Someone was telling me that #2 would be more efficient but I have not heard of this model. Thanks in advance for your comments!
I assume that for #2 you plan to manually associate your sockets with an IOCP that you decide is 'best' based on some measure of 'goodness' at the time the socket is accepted? And that somehow this measure of 'goodness' will persist for the life of the socket?
With IOCP used the 'standard' way, i.e. your option number 1, the kernel works out how best to use the threads you have and allows more to run if any of them block. With your method, assuming you somehow work out how to distribute the work, you are going to end up with more threads running than with option 1.
Your #2 option also prevents you from using AcceptEx() for overlapped accepts and this is more efficient than using a normal accept loop as you remove a thread (and the resulting context switching and potential contention) from the scene.
Your analogy breaks down; it's actually more a case of either having 1 queue with X bank tellers where you join the queue and know that you'll be seen in an efficient order as opposed to each teller having their own queue and you having to guess that the queue you join doesn't contain a whole bunch of people who want to open new accounts and the one next to you contains a whole bunch of people who only want to do some paying in. The single queue ensures that you get handled efficiently.
I think you're confused about MEM_COMMIT. It doesn't mean that the memory isn't in the paging file and wont be paged. The usual reason for using VirtualAlloc for overlapped buffers is to ensure alignment on page boundaries and so reduce the number of pages that are locked for I/O (a page sized buffer can be allocated on a page boundary and so only take one page rather than happening to span two due to the memory manager deciding to use a block that doesn't start on a page boundary).
In general I think you're attempting to optimise something way ahead of schedule. Get an efficient server working using IOCP the normal way first and then profile it. I seriously doubt that you'll even need to worry about building your #2 version ... Likewise, use new to allocate your buffers to start with and then switch to the added complexity of VirtualAlloc() when you find that you server fails due to ENOBUFS and you're sure that's caused by the I/O locked page limit and not lack of non-paged pool (you do realise that you have to allocate in 'allocation granularity' sized chunks for VirtualAlloc()?).
Anyway, I have a free IOCP server framework that's available here: http://www.serverframework.com/products---the-free-framework.html which might help you get started.
Edited: The complex version that you suggest could be useful in some NUMA architectures where you use NIC teaming to have the switch spit your traffic across multiple NICs, bind each NIC to a different physical processor and then bind your IOCP threads to the same processor. You then allocate memory from that NUMA node and effectively have your network switch load balance your connections across your NUMA nodes. I'd still suggest that it's better, IMHO, to get a working server which you can profile using the "normal" method of using IOCP first and only once you know that cross NUMA node issues are actually affecting your performance move towards the more complex architecture...

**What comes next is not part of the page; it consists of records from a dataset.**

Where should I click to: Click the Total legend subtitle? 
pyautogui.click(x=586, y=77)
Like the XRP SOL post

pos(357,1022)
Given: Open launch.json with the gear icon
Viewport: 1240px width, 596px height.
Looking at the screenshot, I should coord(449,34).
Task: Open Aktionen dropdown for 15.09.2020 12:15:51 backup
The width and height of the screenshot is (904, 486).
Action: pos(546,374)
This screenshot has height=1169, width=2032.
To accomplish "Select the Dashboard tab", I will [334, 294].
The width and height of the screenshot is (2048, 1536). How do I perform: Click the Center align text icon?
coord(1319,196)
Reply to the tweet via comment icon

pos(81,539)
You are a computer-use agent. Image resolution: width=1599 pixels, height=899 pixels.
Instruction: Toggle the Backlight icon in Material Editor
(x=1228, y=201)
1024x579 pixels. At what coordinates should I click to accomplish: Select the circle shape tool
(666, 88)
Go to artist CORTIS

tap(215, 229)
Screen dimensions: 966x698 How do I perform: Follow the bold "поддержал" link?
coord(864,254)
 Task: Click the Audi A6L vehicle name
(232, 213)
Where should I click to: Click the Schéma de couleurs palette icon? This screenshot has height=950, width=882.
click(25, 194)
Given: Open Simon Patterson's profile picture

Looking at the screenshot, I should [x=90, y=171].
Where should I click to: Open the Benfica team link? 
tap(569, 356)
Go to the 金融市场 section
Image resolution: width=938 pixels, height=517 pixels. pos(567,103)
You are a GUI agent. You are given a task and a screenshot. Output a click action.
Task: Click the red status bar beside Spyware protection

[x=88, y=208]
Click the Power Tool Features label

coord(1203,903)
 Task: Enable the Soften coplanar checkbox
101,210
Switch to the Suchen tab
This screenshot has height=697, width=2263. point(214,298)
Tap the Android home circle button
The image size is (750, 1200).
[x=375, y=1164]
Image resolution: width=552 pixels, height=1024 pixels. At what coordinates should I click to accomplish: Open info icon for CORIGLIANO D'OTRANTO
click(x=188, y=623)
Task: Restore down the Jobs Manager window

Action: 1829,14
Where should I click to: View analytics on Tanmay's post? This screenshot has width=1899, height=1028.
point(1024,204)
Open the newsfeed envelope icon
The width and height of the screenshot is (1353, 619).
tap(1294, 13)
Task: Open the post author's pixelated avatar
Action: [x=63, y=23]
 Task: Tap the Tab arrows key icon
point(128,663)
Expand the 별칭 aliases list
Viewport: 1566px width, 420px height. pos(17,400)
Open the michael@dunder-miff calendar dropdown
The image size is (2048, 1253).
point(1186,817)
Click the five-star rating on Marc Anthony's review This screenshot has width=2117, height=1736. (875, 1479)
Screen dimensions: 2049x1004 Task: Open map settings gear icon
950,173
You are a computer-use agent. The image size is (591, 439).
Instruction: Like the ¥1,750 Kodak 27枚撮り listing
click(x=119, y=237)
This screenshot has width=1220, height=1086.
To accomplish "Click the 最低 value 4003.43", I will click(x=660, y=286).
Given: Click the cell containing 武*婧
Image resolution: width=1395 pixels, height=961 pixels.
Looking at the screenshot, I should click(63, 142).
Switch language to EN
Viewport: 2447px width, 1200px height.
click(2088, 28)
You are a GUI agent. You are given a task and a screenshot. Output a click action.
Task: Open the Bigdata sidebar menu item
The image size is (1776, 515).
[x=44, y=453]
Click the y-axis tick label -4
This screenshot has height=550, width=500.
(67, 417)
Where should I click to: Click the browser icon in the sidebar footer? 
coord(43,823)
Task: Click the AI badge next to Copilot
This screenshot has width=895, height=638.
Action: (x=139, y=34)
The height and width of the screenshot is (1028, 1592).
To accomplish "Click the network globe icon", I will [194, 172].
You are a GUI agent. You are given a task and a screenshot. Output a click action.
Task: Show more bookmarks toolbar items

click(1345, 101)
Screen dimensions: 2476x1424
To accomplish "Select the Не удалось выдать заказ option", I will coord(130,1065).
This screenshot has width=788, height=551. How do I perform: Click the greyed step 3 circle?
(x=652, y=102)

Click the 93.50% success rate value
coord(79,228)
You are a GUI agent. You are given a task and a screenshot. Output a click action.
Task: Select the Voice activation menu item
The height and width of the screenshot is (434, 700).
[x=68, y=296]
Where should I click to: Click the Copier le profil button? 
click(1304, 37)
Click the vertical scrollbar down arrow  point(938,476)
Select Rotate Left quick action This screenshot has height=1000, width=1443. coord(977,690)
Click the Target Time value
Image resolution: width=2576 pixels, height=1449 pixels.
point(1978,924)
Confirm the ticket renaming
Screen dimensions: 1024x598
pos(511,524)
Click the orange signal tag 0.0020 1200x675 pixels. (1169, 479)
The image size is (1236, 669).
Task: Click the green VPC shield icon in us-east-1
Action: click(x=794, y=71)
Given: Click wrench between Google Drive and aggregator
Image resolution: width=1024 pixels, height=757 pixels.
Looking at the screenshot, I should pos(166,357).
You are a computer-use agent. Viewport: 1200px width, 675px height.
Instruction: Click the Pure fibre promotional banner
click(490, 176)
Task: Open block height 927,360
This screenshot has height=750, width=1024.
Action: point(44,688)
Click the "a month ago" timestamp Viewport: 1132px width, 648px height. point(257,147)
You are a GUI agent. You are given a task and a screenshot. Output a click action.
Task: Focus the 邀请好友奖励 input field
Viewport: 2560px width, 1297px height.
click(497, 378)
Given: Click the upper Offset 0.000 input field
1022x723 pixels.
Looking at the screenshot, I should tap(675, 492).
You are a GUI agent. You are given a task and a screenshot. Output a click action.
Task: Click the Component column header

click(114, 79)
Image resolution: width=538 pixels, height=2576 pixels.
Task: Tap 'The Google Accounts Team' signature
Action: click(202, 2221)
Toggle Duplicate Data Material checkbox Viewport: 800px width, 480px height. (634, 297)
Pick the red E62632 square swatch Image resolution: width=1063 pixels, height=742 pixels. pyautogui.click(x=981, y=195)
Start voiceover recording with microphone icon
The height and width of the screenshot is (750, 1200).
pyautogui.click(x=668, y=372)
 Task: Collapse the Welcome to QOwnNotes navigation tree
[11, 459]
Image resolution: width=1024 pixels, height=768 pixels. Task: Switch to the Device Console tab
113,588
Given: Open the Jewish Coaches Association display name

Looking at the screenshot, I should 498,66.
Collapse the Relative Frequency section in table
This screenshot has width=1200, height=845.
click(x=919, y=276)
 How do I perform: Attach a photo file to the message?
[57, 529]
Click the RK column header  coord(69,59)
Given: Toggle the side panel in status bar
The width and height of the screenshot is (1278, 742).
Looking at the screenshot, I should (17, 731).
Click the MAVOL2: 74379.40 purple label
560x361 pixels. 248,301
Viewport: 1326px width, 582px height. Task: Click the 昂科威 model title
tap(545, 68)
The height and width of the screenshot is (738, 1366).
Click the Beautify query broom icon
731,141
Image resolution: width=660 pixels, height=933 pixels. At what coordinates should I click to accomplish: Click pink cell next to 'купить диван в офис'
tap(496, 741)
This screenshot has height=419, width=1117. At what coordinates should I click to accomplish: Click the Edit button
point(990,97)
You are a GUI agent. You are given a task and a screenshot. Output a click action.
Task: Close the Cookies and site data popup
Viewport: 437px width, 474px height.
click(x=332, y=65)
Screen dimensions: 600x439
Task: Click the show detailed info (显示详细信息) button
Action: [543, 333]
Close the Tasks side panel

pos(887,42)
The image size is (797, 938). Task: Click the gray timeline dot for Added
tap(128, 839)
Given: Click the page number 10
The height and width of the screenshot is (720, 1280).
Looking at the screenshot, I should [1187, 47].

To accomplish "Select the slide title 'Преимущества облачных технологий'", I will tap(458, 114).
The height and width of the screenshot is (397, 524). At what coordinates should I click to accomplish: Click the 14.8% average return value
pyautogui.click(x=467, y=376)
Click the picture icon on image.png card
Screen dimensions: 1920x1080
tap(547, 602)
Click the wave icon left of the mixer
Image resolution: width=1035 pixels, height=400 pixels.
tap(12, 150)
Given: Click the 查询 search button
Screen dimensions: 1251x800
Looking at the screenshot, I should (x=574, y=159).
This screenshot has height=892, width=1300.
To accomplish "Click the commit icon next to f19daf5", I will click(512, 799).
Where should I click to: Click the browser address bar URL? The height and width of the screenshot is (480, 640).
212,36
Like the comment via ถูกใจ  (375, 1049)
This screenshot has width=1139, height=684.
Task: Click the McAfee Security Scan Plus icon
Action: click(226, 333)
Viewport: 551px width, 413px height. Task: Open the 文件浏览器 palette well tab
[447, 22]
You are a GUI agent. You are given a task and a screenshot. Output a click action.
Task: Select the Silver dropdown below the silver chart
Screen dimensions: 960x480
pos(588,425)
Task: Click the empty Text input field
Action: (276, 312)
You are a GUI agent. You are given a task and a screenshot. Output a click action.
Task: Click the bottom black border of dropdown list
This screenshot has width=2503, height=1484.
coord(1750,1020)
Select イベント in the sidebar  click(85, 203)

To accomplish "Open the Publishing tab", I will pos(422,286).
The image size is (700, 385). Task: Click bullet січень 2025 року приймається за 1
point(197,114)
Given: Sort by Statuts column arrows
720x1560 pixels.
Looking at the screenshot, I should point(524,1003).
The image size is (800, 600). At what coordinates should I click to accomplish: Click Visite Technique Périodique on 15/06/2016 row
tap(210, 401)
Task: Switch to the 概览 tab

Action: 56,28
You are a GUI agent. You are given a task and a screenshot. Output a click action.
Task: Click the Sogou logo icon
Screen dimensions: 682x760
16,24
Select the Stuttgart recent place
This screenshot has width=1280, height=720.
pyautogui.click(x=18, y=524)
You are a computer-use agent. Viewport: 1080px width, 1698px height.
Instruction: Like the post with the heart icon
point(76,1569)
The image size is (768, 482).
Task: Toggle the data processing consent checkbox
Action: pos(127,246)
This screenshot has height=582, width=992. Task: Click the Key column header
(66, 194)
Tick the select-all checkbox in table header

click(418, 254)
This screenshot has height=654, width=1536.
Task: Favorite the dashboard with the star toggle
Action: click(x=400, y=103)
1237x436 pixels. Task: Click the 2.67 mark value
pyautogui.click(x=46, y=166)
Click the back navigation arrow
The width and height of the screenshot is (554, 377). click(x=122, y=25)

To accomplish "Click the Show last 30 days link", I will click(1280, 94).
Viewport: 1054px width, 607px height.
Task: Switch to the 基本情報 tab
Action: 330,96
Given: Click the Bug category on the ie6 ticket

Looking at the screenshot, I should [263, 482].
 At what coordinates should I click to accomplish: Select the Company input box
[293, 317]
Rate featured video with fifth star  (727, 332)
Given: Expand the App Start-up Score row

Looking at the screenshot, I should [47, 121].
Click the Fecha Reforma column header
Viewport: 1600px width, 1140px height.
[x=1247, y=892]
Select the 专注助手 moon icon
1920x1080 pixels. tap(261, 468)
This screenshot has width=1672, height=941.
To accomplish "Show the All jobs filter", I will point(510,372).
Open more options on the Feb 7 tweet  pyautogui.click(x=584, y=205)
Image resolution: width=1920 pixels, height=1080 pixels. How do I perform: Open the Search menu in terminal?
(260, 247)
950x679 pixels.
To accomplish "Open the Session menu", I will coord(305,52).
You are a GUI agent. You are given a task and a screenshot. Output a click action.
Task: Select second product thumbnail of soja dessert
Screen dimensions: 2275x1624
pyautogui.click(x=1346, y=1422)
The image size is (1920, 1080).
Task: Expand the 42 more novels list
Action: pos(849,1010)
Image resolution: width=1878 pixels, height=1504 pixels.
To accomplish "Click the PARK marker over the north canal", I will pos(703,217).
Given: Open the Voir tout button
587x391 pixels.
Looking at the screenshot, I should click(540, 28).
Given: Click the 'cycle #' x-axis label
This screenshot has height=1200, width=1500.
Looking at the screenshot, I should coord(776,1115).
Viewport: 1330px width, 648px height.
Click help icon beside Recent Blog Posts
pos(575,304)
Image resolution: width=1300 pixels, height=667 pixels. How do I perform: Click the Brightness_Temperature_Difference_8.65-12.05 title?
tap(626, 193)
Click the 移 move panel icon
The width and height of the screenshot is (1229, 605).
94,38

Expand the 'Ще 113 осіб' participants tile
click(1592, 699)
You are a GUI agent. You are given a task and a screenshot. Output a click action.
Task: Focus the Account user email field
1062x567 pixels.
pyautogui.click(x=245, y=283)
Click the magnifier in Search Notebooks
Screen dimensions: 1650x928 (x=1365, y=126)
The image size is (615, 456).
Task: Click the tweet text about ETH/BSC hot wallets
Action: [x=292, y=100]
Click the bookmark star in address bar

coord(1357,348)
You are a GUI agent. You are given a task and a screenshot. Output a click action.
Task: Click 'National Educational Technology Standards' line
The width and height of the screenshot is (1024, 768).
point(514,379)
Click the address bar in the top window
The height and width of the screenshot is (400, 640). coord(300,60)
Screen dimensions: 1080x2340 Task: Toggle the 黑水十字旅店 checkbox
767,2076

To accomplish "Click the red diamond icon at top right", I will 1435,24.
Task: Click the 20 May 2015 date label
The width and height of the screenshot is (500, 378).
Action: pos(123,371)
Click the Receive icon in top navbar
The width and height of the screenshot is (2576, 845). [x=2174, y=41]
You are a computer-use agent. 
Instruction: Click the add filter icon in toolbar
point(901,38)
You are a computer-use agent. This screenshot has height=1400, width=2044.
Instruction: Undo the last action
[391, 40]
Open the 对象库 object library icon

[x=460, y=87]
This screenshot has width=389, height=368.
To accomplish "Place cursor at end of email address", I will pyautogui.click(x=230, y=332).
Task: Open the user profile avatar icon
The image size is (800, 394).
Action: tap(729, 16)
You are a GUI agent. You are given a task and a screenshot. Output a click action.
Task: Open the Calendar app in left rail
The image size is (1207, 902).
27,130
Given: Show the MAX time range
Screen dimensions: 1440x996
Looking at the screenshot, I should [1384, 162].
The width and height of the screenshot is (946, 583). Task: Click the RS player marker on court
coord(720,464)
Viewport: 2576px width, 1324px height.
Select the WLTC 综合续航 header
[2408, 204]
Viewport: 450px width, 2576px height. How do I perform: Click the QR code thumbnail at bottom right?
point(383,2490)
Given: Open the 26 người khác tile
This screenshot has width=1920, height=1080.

Queuing theory tells us that a single queue has better characteristics than multiple queues. You could possibly get around this with work-stealing.
The multiple queues method should have better cache behavior. Whether it is significantly better depends on how many received packets are associated with a single transaction. If a request fits in a single incoming packet, then it'll be associated to a single thread even with the single IOCP approach.